Sunday, August 5, 2007

Why do we all need New Orleans?


Returning to the questions raised in my very first post - what good is this old city and why not just move it upstream, I want to quote from a recent Times-Picayune op-ed, written by Bob Thomas, director of Loyola University's Center for Environmental Communications.

Thomas recently visited the University of Nebraska at Kearney where he attempted to explain the economic and social value of New Orleans to a group of students, but the students' chaparone said he already understood:

"You don't have to convince me how important New Orleans is to Nebraska. I'm a corn farmer. When Katrina hit, we were in the middle of our harvest. We couldn't send our product past New Orleans on the Mississippi, so we filled up our silos.
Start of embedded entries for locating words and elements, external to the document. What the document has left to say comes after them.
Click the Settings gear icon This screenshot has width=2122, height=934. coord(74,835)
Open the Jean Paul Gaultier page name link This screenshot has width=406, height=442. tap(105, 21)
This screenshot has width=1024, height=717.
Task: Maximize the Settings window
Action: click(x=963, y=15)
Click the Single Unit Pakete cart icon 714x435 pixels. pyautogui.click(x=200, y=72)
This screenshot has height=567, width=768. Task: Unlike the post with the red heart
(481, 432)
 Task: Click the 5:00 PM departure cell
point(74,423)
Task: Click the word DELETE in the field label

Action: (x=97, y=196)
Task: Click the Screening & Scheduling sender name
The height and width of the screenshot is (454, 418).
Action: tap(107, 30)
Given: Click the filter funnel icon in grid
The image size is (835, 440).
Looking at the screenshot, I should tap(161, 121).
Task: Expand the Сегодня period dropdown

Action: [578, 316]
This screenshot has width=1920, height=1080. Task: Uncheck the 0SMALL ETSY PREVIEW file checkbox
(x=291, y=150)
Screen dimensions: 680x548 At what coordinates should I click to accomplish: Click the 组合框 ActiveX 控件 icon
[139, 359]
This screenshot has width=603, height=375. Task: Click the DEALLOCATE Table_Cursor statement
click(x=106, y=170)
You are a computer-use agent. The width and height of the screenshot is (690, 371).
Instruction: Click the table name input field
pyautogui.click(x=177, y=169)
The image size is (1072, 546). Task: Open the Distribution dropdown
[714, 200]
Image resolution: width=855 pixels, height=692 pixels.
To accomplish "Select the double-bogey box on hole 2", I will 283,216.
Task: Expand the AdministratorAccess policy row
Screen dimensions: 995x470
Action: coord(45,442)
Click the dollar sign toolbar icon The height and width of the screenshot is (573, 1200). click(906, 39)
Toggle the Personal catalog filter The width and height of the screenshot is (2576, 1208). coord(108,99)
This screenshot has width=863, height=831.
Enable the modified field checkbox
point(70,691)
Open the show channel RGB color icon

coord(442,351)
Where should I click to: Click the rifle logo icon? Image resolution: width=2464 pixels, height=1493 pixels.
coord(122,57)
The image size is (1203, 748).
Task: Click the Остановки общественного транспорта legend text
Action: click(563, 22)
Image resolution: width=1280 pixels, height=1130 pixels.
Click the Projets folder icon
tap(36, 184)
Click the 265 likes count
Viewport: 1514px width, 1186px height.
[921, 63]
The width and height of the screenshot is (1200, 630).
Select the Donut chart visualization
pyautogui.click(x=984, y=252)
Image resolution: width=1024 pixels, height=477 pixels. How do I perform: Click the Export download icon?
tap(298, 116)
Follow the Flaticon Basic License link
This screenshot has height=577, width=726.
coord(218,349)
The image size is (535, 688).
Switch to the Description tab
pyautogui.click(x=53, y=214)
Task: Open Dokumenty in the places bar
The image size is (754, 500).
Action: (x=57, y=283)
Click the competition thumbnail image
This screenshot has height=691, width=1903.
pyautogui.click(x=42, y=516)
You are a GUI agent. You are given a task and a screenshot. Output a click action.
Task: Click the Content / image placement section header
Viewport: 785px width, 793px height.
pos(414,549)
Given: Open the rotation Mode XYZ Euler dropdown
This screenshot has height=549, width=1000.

About the time they were full, the bottom fell out of the market, and we lost our year's income."
Thomas itemized reasons other states' residents might care about Southern Louisiana:

  1. the port receives 30 percent of all oil coming into the country
  2. 40 percent of U.S. commercial fisheries reside in its wetlands - including the largest crop of oysters and half of U.S. shrimp
  3. $1.7 billion in sugar and $235 million in rice shipped
  4. a $30 billion economic impact and 240,000 jobs
  5. its unique cultural heritage
  6. the incredible food
"Steve Cheramie, a Houma Indian from Point-aux-Chen, says his tribe defines itself in terms of the place it lives," Thomas wrote in the Picayune. "He believes that if the land where he lives sinks beneath the sea, the Houma will cease to exist s a people."

"I believe most citizens of south Louisiana feel the same way. If we lose our way of life, the place we live, we will not be the same people, and America will have lost its most unusual geographic and demographic area," Thomas eloquently put it.